Lung-Yi Chen, Yi-Pei Li

This paper presents AutoTemplate, an innovative data preprocessing protocol, addressing the crucial need for high-quality chemical reaction datasets in the realm of machine learning applications in organic chemistry. Recent advances in artificial intelligence have expanded the application of machine learning in chemistry, particularly in yield prediction, retrosynthesis, and reaction condition prediction. However, the effectiveness of these models hinges on the integrity of chemical reaction datasets, which are often plagued by inconsistencies like missing reactants, incorrect atom mappings, and outright erroneous reactions. AutoTemplate introduces a two-stage approach to refine these datasets. The first stage involves extracting meaningful reaction transformation rules and formulating generic reaction templates using a simplified SMARTS representation. This simplification broadens the applicability of templates across various chemical reactions. The second stage is template-guided reaction curation, where these templates are systematically applied to validate and correct the reaction data. This process effectively amends missing reactant information, rectifies atom-mapping errors, and eliminates incorrect data entries. A standout feature of AutoTemplate is its capability to concurrently identify and correct false chemical reactions. It operates on the premise that most reactions in datasets are accurate, using these as templates to guide the correction of flawed entries. The protocol demonstrates its efficacy across a range of chemical reactions, significantly enhancing dataset quality. This advancement provides a more robust foundation for developing reliable machine learning models in chemistry, thereby improving the accuracy of forward and retrosynthetic predictions. AutoTemplate marks a significant progression in the preprocessing of chemical reaction datasets, bridging a vital gap and facilitating more precise and efficient machine learning applications in organic synthesis.

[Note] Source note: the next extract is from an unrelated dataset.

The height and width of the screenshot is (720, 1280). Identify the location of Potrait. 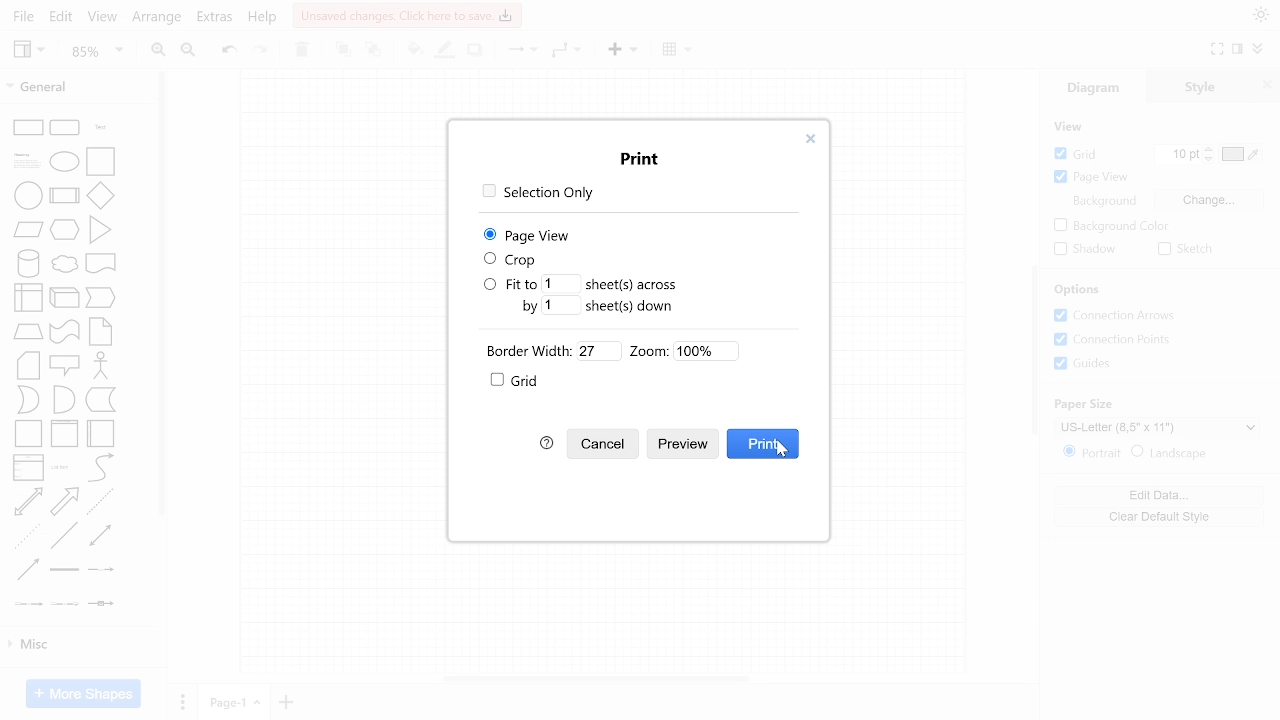
(1092, 452).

本文介绍了一种创新的数据预处理协议--AutoTemplate,以满足有机化学机器学习应用领域对高质量化学反应数据集的关键需求。人工智能的最新进展扩大了机器学习在化学领域的应用,尤其是在产率预测、逆合成和反应条件预测方面。然而,这些模型的有效性取决于化学反应数据集的完整性,而这些数据集往往存在不一致性,如缺少反应物、原子映射不正确以及反应完全错误等。AutoTemplate 采用两阶段方法来完善这些数据集。第一阶段包括提取有意义的反应转换规则,并使用简化的 SMARTS 表示法制定通用反应模板。这种简化扩大了模板在各种化学反应中的适用性。第二阶段是模板指导下的反应整理,系统地应用这些模板来验证和修正反应数据。这一过程可有效修正缺失的反应物信息、纠正原子映射错误并消除错误的数据项。AutoTemplate 的一个突出特点是能够同时识别和纠正错误的化学反应。它的运行前提是数据集中的大多数反应都是准确的,并将这些反应作为模板来指导对错误条目的修正。该协议在一系列化学反应中证明了其有效性,显著提高了数据集的质量。这一进步为开发可靠的化学机器学习模型奠定了更坚实的基础,从而提高了正向和反向合成预测的准确性。AutoTemplate 标志着化学反应数据集预处理的重大进步,弥补了重要的差距,促进了有机合成中更精确、更高效的机器学习应用。所提出的化学反应数据自动预处理工具旨在识别化学数据库中的错误。具体来说,如果错误涉及原子映射或反应物类型缺失,则可使用反应模板进行系统性修正,最终提升数据库的整体质量。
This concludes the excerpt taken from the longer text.